À falta de coveiros - ocupados com o que sobrara dos estrangeiros - os filhos de Julita foram obrigados, eles próprios, a cavar a sepultura da mãe. Nesse instante, imperceptível aos humanos, brotou das entranhas da terra o óleo da revolta, misturando-se ao oceano lacrimoso dos enlutados da anciã, formando um todo plúmbeo, composto por raiva, tristeza e desejo de vingança. Em uníssono, juraram desforra, sem revelar, todavia, detalhes da mesma. Até mesmo diante do sacerdote, na hora da "Confissão", passavam por cima desse pecado, deixando de mencioná-lo.

No ano seguinte, fim de março para abril de 1924, ocorreu uma das maiores enchentes em Aracati. A cidade ficou submersa. O cemitério, construído sobre várzea, praticamente desapareceu, à exceção dos suntuosos mausoléus em mármore, como o dos alemães, mesmo assim com grandes avarias. A municipalidade reedificou prontamente apenas os túmulos pertencentes a políticos e a mortos da elite aracatiense, sem esquecer o dos pilotos carbonizados.

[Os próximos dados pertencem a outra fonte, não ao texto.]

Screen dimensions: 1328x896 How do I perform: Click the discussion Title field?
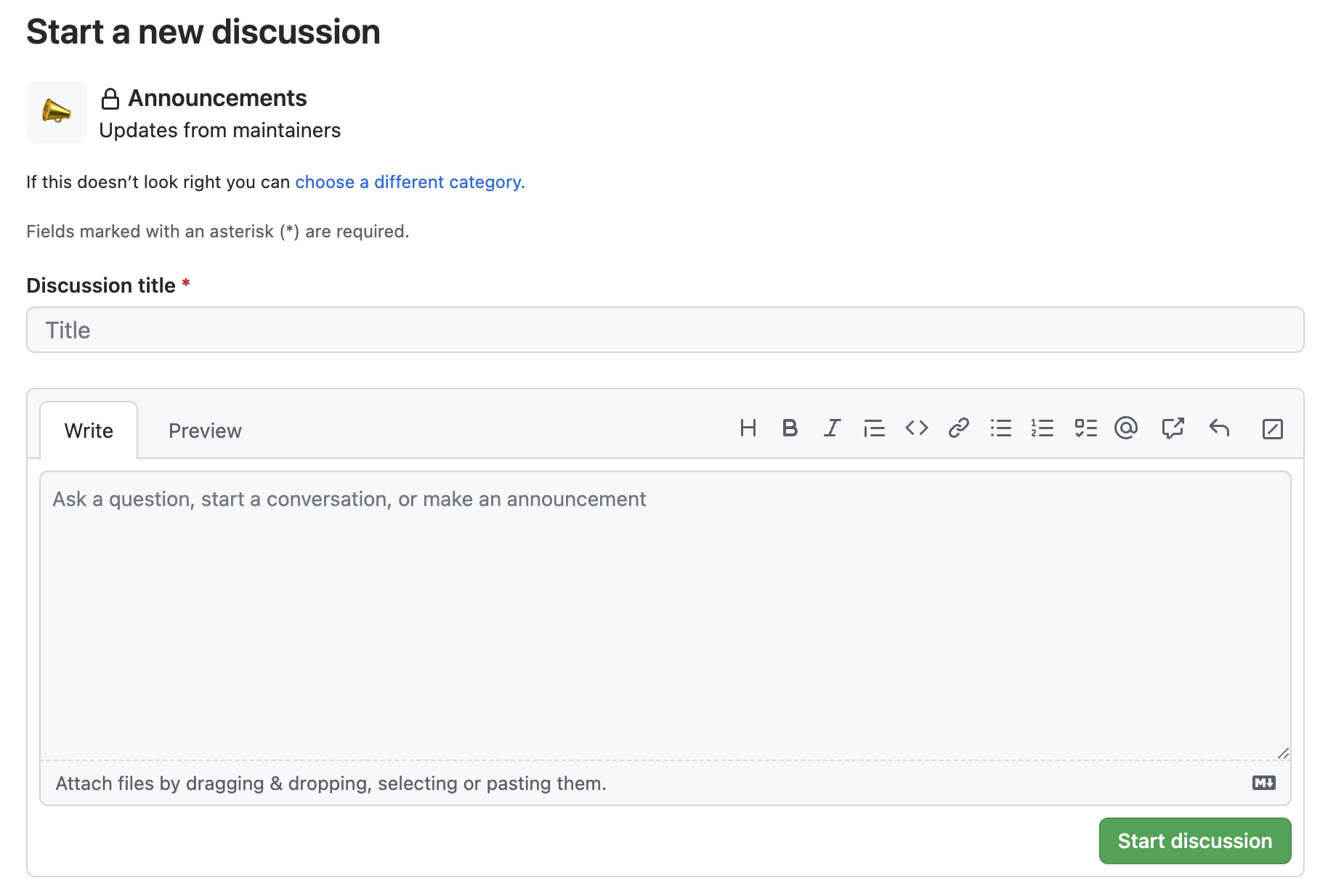coord(664,330)
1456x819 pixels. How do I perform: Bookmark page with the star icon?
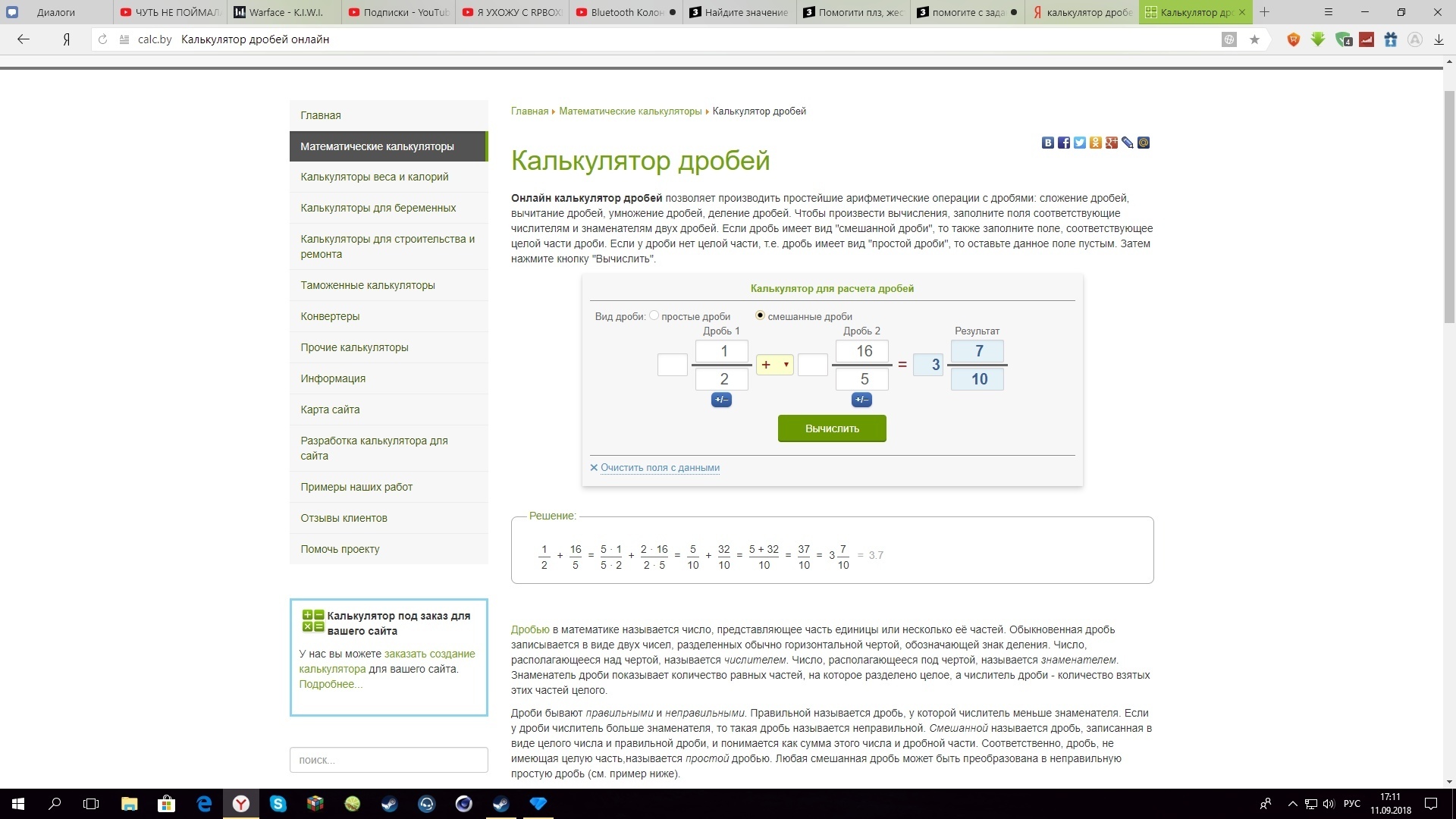(1254, 39)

Os outros, covas simples, de singela gente, não foram alvo de desvelo, permanecendo tal qual a enchente os deixara: cruzes caídas, inidentificáveis, desmoronados, enlameados, com ossadas expostas, a maioria, além disso, cobertos por mato.


O mausoléu dos pilotos, todavia, foi transformado em verdadeira obra de arte. Restava tão somente trocar sua portinhola, levada pela enchente. Os filhos de Julita souberam disso. Chegara o momento da vindita, disseram. Num desses dias, minutos antes da meia-noite, sob nuvens escuras, pularam o muro do cemitério. Com alguma dificuldade, encontraram a cova da mãe, retirando de lá seus despojos. Em seguida, numa padiola, levaram a caveira da mãe até o mausoléu dos alemães, depositando-a lá, em substituição às ossadas dos pilotos. Logo depois, levaram as ossadas dos germânicos e as lançaram ao chão, ao léu, ao lado de centenas outras, dentro de vigoroso mato.


Ainda hoje, notadamente Dia de Finados, o túmulo dos alemães é o mais visitado, sem saber grande parte dos aracatienses e de alguns turistas que os restos mortais de dona Julita, a parteira, estão lá depositados.


Será que o narrador dessa história, o desconhecido amigo de Pedro Viola, estaria falando a verdade, em relação à façanha dos filhos de Julita? A história em si, ou seja, o desastre do hidroavião, é fato!